6
votes

I'm trying to learn how to use CUDA with thrust and I have seen some piece of code where the printf function seems to be used from the device.

Consider this code:

#include <thrust/host_vector.h>
#include <thrust/device_vector.h>
#include <cstdio>

struct functor
{
  __host__ __device__
  void operator()(int val)
  {
      printf("Call for value : %d\n", val);
  }
};

int main()
{
    thrust::host_vector<int> cpu_vec(100);
    for(int i = 0 ; i < 100 ; ++i)
      cpu_vec[i] = i;
    thrust::device_vector<int> cuda_vec = cpu_vec; //transfer to GPU
    thrust::for_each(cuda_vec.begin(),cuda_vec.end(),functor());
}

this seems to run fine and prints 100 times the message "Call for value : " followed by a number.

now if I include iostream and replace the printf line with a C++ stream-based equivalent

std::cout << "Call for value : " << val << std::endl;

I get compilation warnings from nvcc and the compiled program will not print anything.
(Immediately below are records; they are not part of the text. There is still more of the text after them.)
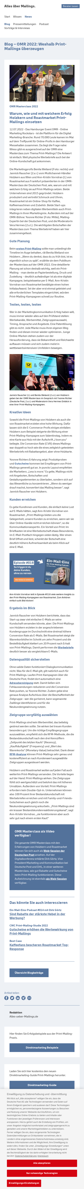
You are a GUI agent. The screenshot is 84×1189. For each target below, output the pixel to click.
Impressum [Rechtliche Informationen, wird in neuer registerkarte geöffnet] (43, 1161)
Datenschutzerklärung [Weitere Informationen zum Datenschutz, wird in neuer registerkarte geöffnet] (26, 1161)
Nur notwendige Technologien (42, 1178)
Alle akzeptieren (41, 1168)
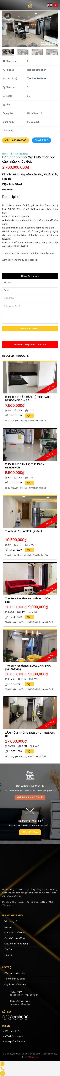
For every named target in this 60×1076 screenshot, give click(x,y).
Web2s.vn (33, 1057)
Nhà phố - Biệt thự (15, 1041)
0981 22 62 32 (31, 995)
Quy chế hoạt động (14, 938)
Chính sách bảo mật (15, 932)
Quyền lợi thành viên (15, 984)
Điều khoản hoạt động (16, 943)
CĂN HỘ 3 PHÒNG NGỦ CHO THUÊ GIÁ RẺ (30, 734)
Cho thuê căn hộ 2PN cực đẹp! (23, 531)
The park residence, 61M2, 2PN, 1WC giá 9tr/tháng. (28, 667)
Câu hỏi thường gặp (14, 973)
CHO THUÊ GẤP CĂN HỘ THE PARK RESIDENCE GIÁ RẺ (27, 398)
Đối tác (8, 926)
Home (5, 154)
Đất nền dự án (12, 1031)
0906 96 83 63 (16, 995)
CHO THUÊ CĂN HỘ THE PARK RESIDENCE (24, 465)
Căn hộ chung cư (14, 1036)
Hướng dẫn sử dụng (14, 978)
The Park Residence (36, 78)
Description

warning: address of a host variable "std::cout" cannot be directly taken in a device function
warning: calling a __host__ function from a __host__ __device__ function is not allowed
warning: calling a __host__ function("std::basic_ostream<char, std::char_traits<char> >::operator <<") from a __host__ __device__ function("functor::operator ()") is not allowed
  1. Why does it work with printf?
  2. Why does it not work with cout?
  3. What is actually run on GPU? I'd guess, at least sending to stdout requires some CPU work.
1
printf is "overloaded" as a __device__ function, while cout is not. You need explicit "overloading" of printing functions because you need to properly deal with the output buffer. Have a look at the simplePrintf example and you will have a feeling on why you need explicit overloading and how you can do it. Since cout is a __host__ function only, nvcc cannot compile it.Vitality

1 Answers

10
votes
  1. Why does it work with printf?

Because NVIDIA added runtime support for in-kernel printf for all hardware which supports the device ABI (compute capability >= 2.0). There is a template overload of the host printf in device code which provides (almost) standard C style printf functionality. You must include cstdio or stdio.h in your device code for this mechanism to work.
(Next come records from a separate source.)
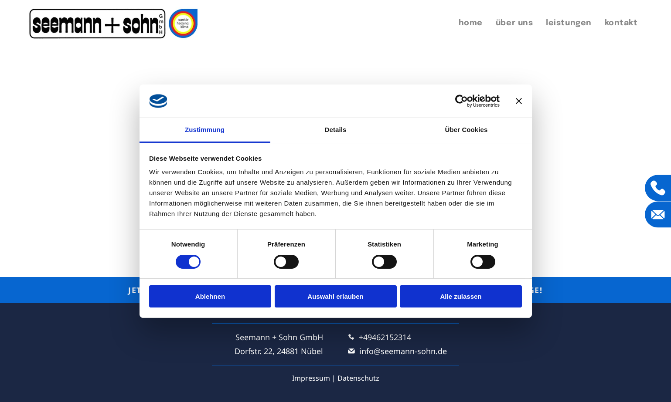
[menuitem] (470, 23)
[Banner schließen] (519, 101)
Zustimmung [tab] (205, 129)
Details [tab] (336, 129)
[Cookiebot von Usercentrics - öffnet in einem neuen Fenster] (461, 101)
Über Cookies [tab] (466, 129)
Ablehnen (210, 296)
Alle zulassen (460, 296)
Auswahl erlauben (335, 296)
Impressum (311, 378)
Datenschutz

  1. Why does it not work with cout?

Because NVIDIA haven't implemented any form of C++ iostream style I/O support within the CUDA device runtime.
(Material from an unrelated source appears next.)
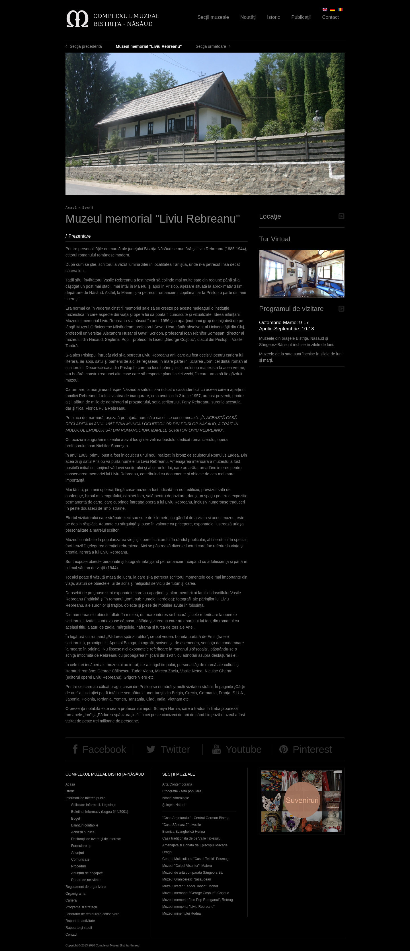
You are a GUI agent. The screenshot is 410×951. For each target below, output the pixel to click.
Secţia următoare (211, 46)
  1. What is actually run on GPU?

The device runtime maintains a FIFO buffer for kernel code to write to via printf calls during kernel execution. The device buffer is copied by the CUDA driver and echoed to stdout at the end of kernel execution. The exact heuristics and mechanism are not documented, but I would assume that format strings and output are stored to the FIFO buffer and then parsed by the CPU driver and then printed via some sort of callback from the kernel launch API. The runtime API provides a function for controlling the size of the printf FIFO.